◆ GOAL: How many lines of the material contain the string "arrow"? Matching is case-sensitive, so give only the number.

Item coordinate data
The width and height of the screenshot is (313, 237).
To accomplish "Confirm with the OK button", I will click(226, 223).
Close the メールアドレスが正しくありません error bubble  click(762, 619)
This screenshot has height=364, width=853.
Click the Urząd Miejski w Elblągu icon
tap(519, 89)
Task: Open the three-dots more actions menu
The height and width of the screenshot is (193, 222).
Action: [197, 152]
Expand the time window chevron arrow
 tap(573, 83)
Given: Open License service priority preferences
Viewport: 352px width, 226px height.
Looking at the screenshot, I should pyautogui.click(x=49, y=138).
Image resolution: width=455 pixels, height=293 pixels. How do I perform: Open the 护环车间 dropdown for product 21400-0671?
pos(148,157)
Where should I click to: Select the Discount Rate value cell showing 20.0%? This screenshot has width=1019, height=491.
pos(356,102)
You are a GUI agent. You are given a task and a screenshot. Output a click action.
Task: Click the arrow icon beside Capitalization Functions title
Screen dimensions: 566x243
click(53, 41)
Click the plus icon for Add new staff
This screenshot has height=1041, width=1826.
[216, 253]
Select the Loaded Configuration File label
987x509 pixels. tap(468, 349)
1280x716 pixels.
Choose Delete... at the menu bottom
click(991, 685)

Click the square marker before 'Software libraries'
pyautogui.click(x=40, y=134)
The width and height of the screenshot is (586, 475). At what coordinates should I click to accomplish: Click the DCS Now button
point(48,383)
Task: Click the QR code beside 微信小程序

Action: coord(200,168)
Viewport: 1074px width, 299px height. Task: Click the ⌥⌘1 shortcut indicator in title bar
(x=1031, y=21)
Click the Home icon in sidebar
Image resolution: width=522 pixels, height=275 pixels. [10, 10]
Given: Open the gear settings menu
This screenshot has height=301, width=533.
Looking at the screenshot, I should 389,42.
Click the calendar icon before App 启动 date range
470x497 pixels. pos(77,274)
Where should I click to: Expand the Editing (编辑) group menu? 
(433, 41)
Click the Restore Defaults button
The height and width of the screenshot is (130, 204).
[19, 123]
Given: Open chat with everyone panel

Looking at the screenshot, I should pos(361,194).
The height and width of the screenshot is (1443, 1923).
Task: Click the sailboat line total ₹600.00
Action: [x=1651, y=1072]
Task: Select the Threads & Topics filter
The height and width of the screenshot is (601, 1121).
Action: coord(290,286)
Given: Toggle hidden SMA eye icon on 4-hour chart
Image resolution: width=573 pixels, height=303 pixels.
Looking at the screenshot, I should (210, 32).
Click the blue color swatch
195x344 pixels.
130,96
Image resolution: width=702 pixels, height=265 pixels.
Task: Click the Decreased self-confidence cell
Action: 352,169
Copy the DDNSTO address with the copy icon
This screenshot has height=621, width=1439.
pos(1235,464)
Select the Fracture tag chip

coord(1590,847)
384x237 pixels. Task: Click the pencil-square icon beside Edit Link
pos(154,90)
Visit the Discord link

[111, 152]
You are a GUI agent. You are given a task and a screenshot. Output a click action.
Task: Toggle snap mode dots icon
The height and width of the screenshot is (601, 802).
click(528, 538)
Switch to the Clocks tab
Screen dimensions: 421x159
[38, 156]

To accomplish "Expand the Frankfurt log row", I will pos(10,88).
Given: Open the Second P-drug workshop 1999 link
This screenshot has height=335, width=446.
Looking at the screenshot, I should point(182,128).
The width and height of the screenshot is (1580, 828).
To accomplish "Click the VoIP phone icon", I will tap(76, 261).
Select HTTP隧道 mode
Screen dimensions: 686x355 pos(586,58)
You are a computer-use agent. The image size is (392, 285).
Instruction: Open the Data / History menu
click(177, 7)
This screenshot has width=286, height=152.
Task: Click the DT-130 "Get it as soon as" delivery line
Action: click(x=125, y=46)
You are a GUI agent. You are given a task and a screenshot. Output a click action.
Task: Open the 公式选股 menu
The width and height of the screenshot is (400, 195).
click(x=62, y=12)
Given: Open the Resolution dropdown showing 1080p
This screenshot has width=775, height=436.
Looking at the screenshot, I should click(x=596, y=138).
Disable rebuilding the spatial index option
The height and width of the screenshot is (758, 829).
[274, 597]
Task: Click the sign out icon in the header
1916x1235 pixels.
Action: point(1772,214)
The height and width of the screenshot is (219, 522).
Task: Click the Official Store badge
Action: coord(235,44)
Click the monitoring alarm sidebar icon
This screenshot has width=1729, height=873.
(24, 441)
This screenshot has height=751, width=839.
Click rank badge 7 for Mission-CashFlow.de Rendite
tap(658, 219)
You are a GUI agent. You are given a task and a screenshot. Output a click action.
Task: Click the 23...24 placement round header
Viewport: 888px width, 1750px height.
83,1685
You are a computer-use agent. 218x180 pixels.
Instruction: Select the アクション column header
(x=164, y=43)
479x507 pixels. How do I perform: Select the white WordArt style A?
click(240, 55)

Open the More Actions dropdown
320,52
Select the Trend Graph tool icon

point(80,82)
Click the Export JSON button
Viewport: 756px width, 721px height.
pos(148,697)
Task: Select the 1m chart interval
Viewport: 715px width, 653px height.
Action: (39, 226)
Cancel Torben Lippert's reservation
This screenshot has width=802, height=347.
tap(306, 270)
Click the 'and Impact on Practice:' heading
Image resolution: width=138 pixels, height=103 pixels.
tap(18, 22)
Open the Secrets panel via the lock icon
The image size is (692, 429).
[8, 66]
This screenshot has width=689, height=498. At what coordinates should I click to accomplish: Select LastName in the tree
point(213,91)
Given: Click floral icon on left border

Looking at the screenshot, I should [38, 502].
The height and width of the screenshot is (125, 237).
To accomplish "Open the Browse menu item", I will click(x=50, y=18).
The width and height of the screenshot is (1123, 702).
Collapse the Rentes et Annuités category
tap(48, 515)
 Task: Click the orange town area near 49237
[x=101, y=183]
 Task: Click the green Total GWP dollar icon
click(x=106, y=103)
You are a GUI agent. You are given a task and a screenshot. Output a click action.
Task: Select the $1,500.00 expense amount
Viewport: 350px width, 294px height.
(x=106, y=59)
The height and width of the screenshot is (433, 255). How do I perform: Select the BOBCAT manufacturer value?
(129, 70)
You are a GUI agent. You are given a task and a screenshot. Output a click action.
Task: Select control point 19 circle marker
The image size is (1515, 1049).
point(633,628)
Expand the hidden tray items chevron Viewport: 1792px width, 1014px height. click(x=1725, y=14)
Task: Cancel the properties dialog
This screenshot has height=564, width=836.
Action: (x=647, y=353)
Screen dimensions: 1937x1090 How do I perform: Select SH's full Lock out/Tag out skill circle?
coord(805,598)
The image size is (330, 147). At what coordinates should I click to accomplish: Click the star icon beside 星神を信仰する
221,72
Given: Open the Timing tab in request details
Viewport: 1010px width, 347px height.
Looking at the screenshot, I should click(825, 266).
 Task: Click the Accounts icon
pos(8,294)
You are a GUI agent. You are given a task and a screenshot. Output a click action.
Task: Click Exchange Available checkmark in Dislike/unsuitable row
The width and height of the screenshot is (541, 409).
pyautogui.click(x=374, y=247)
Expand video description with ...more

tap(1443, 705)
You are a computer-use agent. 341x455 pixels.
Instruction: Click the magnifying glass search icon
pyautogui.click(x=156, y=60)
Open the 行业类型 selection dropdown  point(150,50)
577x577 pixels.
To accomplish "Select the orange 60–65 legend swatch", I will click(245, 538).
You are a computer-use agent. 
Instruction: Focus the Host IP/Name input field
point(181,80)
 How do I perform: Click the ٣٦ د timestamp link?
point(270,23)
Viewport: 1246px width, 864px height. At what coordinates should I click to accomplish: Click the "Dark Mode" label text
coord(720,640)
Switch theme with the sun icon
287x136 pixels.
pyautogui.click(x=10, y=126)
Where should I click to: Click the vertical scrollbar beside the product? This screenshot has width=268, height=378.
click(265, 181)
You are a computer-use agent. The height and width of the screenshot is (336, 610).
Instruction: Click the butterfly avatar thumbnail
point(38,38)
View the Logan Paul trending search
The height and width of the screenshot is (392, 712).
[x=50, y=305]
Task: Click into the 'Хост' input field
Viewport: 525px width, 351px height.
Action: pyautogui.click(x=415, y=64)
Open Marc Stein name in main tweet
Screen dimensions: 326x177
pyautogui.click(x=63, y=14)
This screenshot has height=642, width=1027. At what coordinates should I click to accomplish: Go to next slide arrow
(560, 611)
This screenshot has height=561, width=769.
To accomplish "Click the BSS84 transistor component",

◆ WORKED SOLUTION: 3